## THE PROBLEM
Set out the items as a numbered list, from their first line up to and including the line with "Looking at the screenshot, I should (x=13, y=15).". Leave out blank lines.

----------

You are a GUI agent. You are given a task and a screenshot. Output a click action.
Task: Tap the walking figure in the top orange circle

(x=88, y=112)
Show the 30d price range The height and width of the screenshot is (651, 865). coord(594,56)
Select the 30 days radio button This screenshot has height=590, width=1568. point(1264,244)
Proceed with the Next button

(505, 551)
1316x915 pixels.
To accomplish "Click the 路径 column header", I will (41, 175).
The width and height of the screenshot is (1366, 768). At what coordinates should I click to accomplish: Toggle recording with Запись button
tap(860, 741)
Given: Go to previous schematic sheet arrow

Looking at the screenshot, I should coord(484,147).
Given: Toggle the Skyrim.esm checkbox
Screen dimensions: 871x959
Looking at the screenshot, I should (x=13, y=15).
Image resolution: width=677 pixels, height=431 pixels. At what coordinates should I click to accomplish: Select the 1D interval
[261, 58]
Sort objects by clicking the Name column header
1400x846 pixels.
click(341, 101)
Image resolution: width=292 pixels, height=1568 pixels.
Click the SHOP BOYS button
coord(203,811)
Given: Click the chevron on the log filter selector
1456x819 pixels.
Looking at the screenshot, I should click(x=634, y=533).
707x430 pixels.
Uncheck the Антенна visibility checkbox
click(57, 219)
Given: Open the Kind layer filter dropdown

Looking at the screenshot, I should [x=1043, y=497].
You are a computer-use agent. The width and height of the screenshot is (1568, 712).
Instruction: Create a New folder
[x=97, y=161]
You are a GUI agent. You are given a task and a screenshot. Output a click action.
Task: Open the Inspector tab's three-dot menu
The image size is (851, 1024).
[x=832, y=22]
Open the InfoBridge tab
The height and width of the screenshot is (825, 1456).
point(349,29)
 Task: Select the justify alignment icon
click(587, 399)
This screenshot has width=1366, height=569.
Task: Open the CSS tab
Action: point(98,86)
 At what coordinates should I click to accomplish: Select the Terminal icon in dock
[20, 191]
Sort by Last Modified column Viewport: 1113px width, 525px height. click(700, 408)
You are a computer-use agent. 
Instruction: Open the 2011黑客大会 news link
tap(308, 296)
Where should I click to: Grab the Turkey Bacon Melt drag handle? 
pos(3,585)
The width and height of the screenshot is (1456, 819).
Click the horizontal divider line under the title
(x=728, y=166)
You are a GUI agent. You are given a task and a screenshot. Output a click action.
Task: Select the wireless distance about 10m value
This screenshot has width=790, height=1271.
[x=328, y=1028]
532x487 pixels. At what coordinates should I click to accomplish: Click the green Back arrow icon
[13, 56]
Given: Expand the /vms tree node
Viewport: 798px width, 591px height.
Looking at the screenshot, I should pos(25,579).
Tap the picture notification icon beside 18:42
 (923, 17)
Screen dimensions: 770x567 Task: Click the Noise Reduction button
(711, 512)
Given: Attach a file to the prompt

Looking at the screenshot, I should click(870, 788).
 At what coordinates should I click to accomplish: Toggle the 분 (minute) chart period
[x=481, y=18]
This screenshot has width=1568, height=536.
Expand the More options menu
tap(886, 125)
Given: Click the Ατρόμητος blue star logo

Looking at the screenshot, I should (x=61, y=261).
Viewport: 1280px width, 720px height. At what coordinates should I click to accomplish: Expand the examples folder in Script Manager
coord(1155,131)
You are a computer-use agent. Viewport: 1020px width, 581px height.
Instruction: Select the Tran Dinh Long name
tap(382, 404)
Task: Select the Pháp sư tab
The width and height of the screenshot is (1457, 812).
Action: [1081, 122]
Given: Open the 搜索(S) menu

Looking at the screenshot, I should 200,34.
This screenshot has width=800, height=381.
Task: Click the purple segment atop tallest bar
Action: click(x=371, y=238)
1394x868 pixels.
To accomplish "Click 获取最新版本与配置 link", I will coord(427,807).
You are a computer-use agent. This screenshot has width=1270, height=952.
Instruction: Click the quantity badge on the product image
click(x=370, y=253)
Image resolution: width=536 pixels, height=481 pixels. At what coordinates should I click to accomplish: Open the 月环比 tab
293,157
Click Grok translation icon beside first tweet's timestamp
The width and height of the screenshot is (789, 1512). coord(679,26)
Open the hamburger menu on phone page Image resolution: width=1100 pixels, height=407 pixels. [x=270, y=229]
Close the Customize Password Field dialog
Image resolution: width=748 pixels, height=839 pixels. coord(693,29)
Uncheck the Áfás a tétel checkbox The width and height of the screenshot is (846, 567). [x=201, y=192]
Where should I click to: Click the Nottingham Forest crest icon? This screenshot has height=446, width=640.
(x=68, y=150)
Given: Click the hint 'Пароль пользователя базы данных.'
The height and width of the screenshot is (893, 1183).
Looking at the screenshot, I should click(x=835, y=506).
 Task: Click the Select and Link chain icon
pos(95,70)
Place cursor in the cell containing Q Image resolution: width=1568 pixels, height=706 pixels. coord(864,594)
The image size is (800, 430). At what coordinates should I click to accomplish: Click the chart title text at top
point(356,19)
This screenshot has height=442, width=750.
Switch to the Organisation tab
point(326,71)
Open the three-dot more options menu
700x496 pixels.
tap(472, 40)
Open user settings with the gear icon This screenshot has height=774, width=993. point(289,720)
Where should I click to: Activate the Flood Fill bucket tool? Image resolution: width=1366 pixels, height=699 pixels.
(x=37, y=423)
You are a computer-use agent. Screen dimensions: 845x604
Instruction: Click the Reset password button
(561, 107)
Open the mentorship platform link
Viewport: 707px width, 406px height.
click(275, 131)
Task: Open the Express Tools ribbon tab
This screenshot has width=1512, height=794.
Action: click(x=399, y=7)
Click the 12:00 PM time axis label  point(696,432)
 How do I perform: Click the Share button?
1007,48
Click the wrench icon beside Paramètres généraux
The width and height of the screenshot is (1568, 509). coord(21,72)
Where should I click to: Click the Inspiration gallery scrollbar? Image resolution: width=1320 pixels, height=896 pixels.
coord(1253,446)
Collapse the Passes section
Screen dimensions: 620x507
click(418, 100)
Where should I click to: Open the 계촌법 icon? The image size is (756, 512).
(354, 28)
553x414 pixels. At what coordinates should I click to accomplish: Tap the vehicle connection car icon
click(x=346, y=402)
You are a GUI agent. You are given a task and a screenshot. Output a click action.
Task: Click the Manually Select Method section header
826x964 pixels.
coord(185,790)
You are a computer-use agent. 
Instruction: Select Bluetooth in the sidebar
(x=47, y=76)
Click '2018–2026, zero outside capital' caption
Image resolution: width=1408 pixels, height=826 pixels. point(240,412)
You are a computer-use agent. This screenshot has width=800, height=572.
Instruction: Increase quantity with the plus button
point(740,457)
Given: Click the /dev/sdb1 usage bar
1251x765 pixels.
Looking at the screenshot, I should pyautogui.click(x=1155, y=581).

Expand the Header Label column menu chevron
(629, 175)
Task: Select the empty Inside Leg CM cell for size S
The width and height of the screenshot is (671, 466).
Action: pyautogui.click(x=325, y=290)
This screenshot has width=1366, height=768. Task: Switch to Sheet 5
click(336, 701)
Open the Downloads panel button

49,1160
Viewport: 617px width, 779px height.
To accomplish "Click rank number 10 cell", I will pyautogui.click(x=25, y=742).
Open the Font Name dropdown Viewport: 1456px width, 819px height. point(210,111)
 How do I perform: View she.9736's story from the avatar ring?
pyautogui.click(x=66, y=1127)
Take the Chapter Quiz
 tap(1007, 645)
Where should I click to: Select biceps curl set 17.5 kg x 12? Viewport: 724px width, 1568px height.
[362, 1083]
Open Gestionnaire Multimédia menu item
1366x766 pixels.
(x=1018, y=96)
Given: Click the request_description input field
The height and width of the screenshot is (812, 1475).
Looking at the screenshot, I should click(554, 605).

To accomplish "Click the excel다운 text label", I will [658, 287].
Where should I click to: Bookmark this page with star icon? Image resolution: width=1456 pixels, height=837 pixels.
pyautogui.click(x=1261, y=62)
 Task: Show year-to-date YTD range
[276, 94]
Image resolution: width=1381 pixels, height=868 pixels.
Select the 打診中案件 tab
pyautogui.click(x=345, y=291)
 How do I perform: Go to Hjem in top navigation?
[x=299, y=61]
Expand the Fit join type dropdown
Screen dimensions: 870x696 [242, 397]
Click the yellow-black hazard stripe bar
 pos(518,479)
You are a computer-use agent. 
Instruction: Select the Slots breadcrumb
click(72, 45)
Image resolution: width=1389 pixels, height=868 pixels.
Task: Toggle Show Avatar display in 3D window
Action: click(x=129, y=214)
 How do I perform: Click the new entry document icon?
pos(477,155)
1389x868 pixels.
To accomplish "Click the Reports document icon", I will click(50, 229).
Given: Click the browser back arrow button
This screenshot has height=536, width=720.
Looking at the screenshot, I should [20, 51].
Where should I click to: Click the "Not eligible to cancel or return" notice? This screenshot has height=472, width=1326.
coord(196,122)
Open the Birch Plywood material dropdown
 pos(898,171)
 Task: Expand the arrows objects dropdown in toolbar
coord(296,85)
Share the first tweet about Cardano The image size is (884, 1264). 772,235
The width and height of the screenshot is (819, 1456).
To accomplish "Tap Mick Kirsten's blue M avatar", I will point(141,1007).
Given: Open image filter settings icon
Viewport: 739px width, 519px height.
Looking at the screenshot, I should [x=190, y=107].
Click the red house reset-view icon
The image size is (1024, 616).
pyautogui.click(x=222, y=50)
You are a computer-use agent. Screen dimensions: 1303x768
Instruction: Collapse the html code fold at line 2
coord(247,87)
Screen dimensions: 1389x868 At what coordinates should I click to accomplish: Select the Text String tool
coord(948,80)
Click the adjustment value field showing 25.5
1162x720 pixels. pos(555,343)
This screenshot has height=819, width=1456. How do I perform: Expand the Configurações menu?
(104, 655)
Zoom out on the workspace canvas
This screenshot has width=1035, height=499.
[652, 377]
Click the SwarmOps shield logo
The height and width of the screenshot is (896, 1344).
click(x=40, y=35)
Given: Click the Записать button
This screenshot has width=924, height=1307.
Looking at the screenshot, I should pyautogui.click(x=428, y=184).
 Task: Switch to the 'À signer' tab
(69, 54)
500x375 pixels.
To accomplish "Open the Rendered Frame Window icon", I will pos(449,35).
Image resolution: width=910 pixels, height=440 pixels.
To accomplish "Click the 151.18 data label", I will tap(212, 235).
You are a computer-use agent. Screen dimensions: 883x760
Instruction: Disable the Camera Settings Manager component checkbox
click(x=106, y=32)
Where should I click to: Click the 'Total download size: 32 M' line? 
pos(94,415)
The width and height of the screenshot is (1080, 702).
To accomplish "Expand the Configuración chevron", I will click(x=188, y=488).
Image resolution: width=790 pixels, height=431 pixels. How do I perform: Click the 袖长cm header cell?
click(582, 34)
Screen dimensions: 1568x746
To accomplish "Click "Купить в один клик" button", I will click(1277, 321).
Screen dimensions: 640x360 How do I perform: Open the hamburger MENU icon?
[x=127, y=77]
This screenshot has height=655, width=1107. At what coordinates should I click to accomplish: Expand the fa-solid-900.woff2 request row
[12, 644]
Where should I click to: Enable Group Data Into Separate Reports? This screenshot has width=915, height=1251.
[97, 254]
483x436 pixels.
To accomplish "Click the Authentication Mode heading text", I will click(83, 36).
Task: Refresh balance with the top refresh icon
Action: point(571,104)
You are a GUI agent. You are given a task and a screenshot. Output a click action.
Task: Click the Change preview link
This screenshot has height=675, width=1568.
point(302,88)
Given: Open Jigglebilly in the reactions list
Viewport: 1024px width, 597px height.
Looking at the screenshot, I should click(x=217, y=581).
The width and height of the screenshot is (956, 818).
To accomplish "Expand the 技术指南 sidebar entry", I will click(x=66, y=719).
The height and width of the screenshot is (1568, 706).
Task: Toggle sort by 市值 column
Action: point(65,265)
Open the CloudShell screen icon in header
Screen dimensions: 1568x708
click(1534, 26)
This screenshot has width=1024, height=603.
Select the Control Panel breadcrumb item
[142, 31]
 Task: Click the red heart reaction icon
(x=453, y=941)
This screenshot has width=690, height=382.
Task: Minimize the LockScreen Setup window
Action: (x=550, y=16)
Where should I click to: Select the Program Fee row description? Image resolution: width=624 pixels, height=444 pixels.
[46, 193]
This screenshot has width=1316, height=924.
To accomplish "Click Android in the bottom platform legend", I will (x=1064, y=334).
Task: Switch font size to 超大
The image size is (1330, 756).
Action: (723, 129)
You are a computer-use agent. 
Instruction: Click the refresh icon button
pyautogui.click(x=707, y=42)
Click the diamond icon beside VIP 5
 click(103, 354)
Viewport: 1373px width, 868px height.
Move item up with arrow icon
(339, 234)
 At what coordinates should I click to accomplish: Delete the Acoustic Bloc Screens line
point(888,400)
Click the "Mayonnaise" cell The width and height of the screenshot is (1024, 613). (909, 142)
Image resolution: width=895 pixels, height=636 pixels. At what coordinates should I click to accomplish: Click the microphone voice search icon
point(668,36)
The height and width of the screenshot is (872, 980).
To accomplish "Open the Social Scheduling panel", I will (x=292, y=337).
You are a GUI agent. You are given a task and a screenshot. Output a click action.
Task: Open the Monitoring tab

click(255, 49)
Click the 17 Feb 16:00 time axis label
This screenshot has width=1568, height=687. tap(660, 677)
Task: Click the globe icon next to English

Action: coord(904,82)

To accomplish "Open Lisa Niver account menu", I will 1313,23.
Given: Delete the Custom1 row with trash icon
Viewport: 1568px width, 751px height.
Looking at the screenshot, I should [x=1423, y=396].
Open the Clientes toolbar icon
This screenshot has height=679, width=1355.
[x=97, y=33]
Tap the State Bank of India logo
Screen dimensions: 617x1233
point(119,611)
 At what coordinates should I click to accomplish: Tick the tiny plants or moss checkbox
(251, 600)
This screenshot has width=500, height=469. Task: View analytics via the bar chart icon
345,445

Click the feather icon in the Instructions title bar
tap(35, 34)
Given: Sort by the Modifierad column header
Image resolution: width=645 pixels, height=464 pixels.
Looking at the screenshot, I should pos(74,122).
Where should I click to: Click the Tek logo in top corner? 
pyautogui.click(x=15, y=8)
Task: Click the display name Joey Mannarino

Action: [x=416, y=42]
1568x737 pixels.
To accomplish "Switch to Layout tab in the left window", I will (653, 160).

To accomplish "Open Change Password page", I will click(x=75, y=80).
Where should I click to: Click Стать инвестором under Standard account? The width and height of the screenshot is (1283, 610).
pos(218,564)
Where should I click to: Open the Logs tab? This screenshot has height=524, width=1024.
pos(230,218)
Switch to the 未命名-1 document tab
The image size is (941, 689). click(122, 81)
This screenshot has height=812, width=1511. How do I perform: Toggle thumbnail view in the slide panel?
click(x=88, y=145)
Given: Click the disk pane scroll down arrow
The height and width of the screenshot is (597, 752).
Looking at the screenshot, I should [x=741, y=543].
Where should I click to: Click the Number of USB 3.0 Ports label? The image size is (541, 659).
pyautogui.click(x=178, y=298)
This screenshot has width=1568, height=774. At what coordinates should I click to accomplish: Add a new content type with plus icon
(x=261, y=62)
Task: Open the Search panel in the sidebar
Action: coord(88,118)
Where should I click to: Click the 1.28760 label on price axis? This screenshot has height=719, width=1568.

----------

## RESULT OF THIS TASK
1. You are a GUI agent. You are given a task and a screenshot. Output a click action.
2. Task: Tap the walking figure in the top orange circle
3. (x=88, y=112)
4. Show the 30d price range The height and width of the screenshot is (651, 865). coord(594,56)
5. Select the 30 days radio button This screenshot has height=590, width=1568. point(1264,244)
6. Proceed with the Next button
7. (505, 551)
8. 1316x915 pixels.
9. To accomplish "Click the 路径 column header", I will (41, 175).
10. The width and height of the screenshot is (1366, 768). At what coordinates should I click to accomplish: Toggle recording with Запись button
11. tap(860, 741)
12. Given: Go to previous schematic sheet arrow
13. Looking at the screenshot, I should coord(484,147).
14. Given: Toggle the Skyrim.esm checkbox
15. Screen dimensions: 871x959
16. Looking at the screenshot, I should (x=13, y=15).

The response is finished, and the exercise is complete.